- Short problem -
Report every line in the material below that includes the word "perform", copying each line in full.

- Source records -
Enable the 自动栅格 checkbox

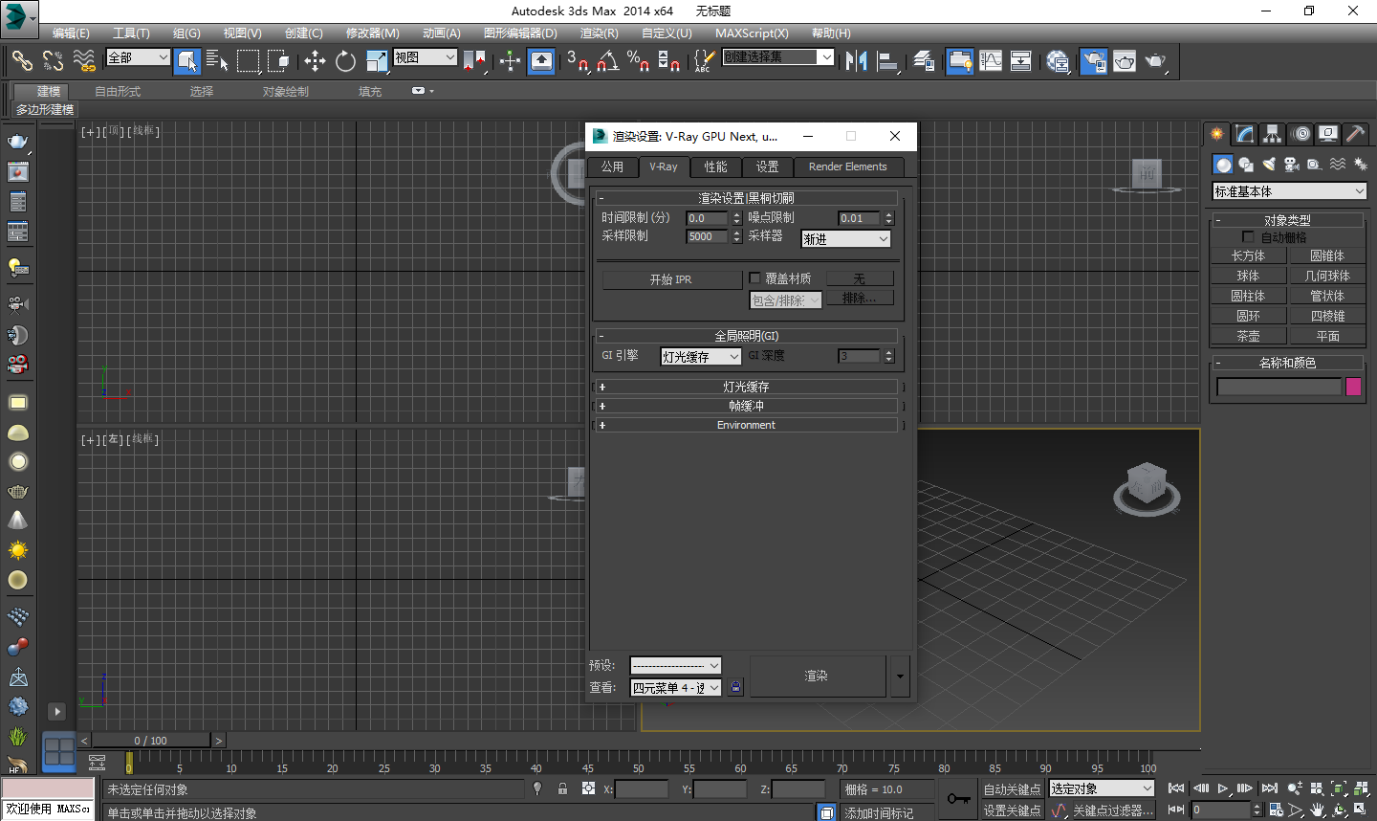click(1248, 236)
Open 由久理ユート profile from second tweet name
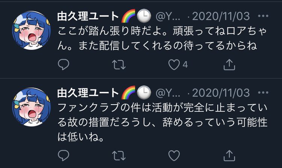This screenshot has width=282, height=168. tap(88, 92)
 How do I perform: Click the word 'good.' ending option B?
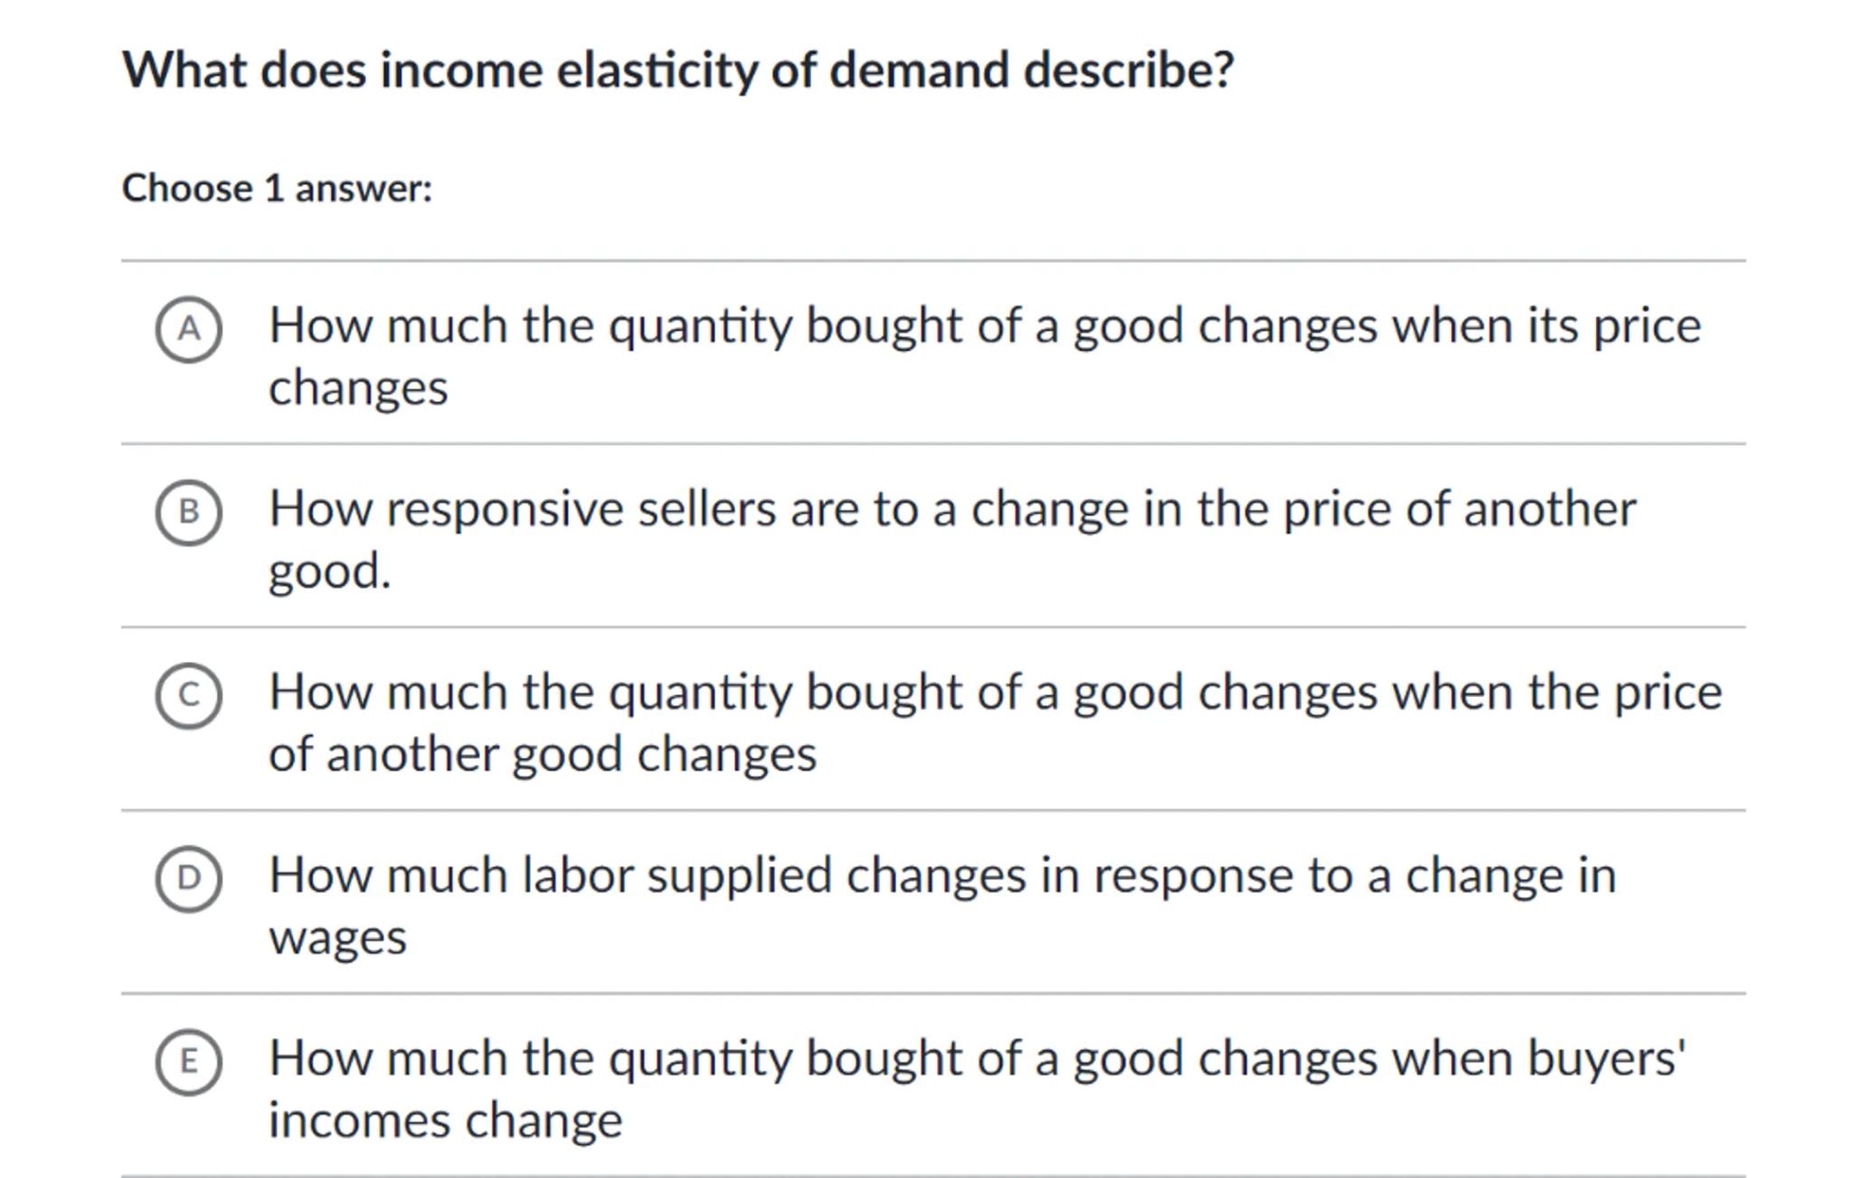point(330,571)
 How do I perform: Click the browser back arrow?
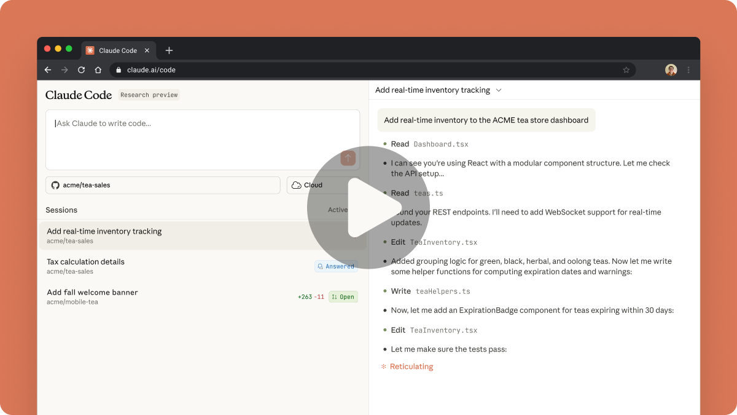pos(48,70)
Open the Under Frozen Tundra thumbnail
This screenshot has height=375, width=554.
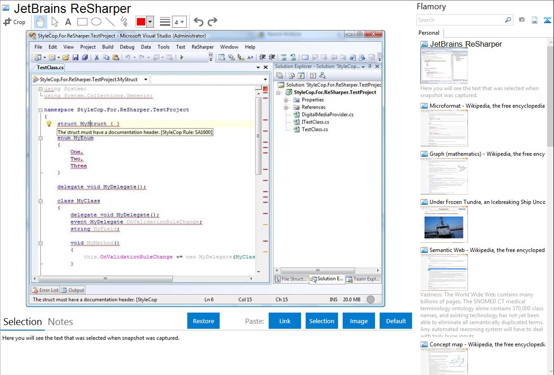[x=444, y=224]
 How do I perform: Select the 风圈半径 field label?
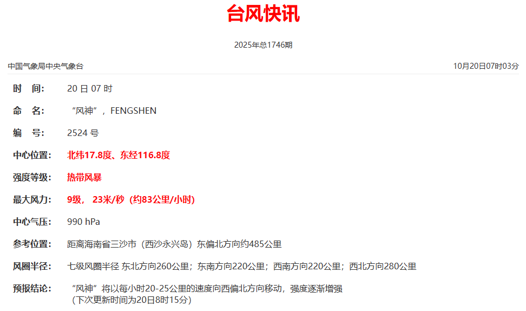[32, 267]
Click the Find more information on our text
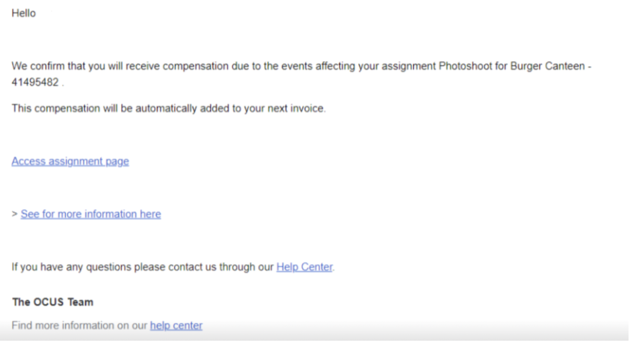 [80, 325]
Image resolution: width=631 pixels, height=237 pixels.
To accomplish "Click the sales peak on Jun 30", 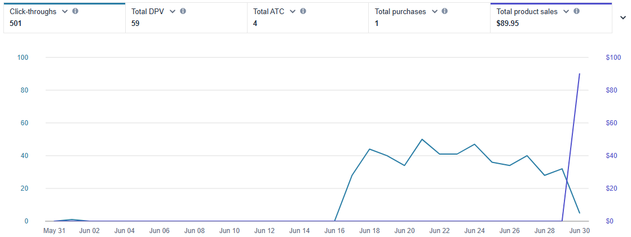I will (x=580, y=74).
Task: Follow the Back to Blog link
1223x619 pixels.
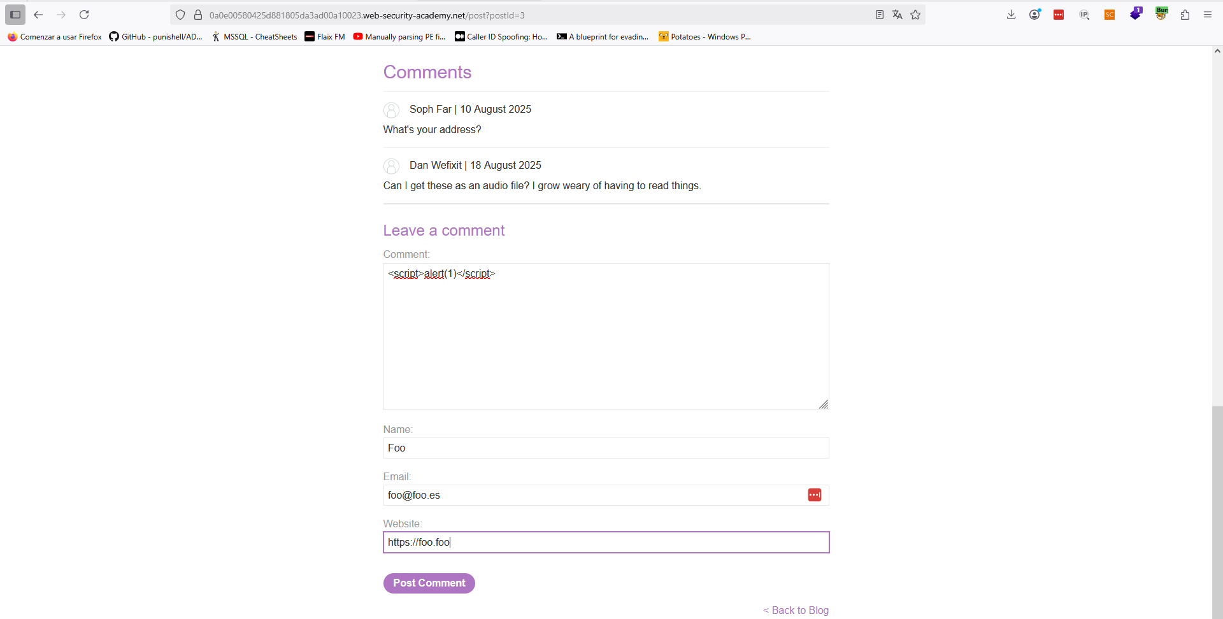Action: [x=796, y=610]
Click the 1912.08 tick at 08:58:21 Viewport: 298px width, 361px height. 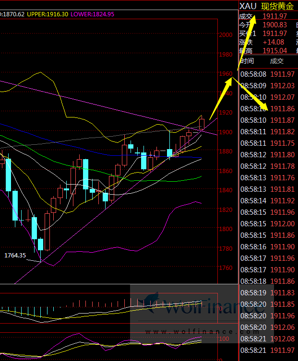click(x=282, y=339)
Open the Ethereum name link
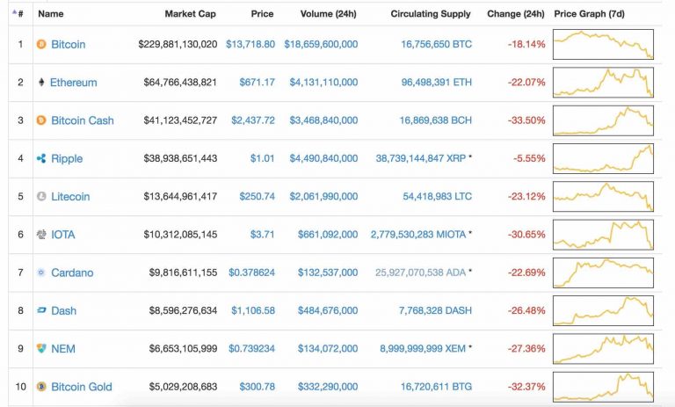 (73, 83)
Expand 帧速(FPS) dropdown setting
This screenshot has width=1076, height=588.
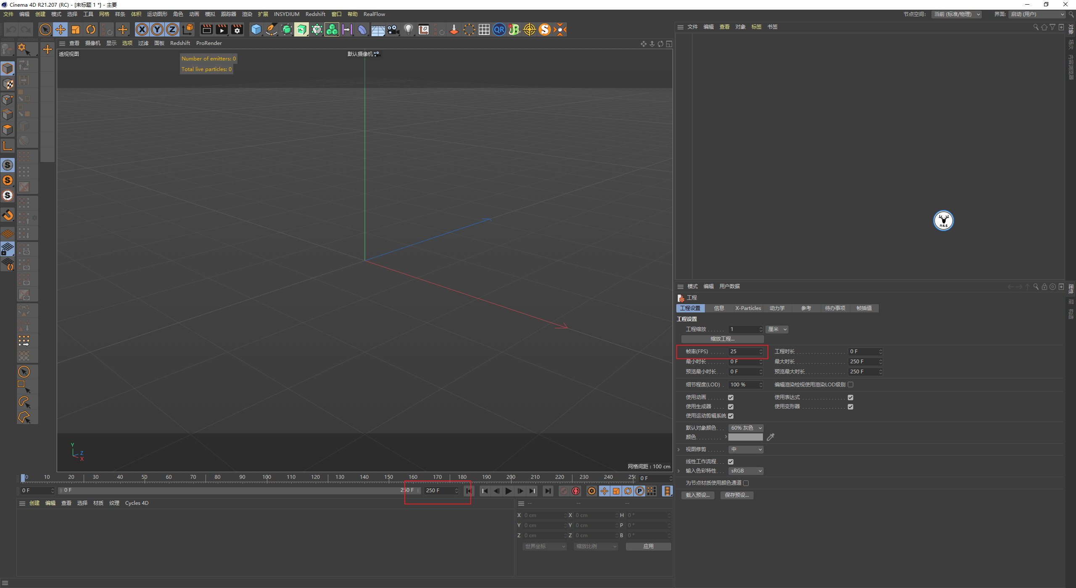[x=762, y=351]
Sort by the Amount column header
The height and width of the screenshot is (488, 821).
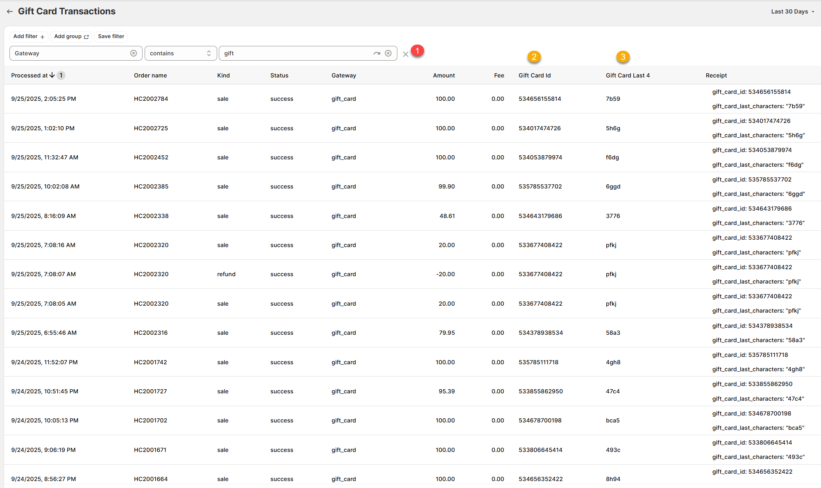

- Result below -
 How do I perform: Click the word 'good.' ending option B?
 How do I perform: Click the browser back arrow?
 How do I perform: Select the 风圈半径 field label?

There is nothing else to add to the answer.